Page excerpt:
This story was first published in digitalhealth.net

A new report by NHS Providers has revealed that NHS trusts in England are deeply concerned about their ability to respond to mounting pressures next winter.
The report, Winter Warning, highlights the worries of many NHS trusts that extra funding for social care, partly allocated to ease winter pressure on the health service, is not consistently getting through to the NHS.
Despite the extraordinary efforts from staff last winter, the health and care systems struggled to cope under sustained pressure, with delayed transfers of care causing extra difficulties and the inability to line up suitable social care creating heavy bed blocking.
NHS Providers argue that the government’s £1 billion of extra social care funding is not easing pressure and that only 28 per cent of trusts have had a specific commitment that the funding would help reduce delayed transfers of care.
Furthermore, 34 per cent of responders to the report said their local authorities were giving a high priority to supporting the NHS reduce delayed transfers of care as opposed to other social care needs, while 44 per cent thought the money would have no impact on their ability to manage winter pressures.
Therefore, the report calls for a funding injection of £350 million, committed by the end of July at the latest to: put in place extra beds in community and mental health services as well as in hospitals; help pay for more doctors, nurses and care home staff; enable the ambulance service to take more of the patient load; and strengthen mental health crisis care to prevent hospital admissions.

What the exercise asks:
Write the next few paragraphs of the news article about the NHS Providers report on winter pressures, picking up after its final sentence.

Dataset excerpts:

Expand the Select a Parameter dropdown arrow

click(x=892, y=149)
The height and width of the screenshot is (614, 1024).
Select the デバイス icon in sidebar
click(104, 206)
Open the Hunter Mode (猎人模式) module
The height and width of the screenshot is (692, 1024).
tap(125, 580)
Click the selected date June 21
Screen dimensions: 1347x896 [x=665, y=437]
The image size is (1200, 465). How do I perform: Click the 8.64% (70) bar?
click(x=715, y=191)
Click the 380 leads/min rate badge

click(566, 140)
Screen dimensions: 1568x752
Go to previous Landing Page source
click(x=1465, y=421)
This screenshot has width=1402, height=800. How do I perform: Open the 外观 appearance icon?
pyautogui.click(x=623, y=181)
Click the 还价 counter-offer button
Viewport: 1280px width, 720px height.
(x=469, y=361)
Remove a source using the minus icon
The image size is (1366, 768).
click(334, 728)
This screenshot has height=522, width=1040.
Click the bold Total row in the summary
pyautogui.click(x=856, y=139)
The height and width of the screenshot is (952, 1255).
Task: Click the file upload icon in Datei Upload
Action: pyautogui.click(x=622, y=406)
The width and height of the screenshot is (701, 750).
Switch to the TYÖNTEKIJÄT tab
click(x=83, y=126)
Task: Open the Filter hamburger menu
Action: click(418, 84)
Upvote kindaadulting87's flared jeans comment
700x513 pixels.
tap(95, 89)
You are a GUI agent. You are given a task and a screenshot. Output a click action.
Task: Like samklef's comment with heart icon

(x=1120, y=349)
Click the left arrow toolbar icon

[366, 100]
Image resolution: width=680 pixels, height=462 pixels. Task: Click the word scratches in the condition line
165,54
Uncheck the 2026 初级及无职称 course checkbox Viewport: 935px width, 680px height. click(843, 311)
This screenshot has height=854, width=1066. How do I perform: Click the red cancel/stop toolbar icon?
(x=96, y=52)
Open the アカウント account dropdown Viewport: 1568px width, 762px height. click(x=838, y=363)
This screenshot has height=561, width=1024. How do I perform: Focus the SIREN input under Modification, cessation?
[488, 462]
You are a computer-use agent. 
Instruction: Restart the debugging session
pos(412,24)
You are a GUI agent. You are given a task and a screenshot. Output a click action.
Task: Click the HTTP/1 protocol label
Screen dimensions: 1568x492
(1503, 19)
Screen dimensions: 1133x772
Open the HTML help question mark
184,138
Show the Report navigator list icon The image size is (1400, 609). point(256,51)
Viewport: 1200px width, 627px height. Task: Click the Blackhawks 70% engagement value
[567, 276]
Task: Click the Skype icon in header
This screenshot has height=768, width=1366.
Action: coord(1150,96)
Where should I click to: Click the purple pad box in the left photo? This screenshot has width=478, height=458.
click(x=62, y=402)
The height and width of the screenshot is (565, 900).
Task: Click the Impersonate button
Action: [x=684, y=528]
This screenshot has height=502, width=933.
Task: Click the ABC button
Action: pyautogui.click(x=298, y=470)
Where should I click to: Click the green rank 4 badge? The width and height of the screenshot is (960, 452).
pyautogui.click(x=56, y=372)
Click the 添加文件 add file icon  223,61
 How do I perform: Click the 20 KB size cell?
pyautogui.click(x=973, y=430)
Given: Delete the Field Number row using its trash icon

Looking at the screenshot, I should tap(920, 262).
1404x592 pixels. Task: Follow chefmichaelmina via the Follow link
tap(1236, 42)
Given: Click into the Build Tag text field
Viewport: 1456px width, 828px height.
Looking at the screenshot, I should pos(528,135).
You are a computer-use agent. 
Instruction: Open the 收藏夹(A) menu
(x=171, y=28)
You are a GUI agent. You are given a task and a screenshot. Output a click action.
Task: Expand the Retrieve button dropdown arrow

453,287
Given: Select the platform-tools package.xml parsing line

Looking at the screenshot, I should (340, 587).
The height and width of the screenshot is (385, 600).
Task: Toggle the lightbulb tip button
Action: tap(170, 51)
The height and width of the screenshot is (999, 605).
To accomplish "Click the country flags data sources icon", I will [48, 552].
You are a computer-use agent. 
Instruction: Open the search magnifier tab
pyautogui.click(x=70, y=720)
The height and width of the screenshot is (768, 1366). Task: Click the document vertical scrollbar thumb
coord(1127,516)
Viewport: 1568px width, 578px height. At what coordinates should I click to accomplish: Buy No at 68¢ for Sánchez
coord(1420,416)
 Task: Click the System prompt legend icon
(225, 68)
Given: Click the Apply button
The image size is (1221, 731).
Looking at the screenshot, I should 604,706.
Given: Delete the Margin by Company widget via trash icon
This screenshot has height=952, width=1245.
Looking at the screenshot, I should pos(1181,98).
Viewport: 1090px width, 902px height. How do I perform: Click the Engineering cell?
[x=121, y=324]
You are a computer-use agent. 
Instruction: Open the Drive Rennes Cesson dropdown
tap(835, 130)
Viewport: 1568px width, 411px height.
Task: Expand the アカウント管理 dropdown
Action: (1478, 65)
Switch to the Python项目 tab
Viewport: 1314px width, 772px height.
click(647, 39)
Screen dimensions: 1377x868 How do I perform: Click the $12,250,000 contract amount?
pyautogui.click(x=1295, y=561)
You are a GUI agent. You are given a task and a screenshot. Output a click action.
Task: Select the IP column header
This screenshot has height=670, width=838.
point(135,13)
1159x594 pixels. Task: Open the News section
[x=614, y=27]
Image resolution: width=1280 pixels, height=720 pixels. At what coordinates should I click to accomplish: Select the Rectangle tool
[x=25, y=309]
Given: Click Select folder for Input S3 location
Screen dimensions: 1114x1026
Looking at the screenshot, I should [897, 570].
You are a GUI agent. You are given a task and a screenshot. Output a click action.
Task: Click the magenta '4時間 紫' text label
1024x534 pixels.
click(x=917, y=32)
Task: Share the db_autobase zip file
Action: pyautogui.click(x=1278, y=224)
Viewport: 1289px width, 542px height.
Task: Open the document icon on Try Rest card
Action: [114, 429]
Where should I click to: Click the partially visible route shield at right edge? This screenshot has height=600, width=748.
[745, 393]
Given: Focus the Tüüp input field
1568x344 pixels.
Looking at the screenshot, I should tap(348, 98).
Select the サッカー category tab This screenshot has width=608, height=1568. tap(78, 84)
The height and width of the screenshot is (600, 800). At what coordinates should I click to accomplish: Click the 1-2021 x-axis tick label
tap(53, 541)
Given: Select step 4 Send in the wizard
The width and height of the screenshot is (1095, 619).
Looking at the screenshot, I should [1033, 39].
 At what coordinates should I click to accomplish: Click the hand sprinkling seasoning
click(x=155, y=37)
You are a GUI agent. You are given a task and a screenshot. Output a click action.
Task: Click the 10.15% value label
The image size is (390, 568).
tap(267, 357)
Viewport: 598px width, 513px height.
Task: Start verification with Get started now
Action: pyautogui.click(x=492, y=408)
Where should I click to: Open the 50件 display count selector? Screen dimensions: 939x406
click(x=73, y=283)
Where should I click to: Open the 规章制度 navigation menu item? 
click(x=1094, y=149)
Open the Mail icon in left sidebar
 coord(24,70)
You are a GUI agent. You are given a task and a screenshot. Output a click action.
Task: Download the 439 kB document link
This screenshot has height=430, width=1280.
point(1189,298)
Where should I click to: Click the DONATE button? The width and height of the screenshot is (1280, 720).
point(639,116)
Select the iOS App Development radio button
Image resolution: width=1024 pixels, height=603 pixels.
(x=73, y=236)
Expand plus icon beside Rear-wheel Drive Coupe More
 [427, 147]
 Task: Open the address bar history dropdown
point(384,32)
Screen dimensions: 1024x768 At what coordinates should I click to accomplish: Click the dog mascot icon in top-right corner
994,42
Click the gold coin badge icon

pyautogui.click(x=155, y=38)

Answer section:
Chris Hopson, chief executive of NHS Providers, said: “Last winter NHS staff responded heroically to extraordinary pressures. But safety and standards of care were compromised. In too many places the NHS was overwhelmed for short periods of time. We must not allow that to happen again. What is clear from our survey and detailed conversations with frontline trusts is that the government’s plan of trying to gain a double benefit from the Budget’s extra £1 billion social care funding is not going to work consistently enough. Trusts say the NHS has about a month to plug the gap.
“One of the key findings in our survey was that trusts need to know about any extra capacity by the end of July so they can plan properly and secure the extra staff cost effectively. Last winter gave us the clearest possible warning that patient safety is now at risk. We have one more month to respond to those warnings.”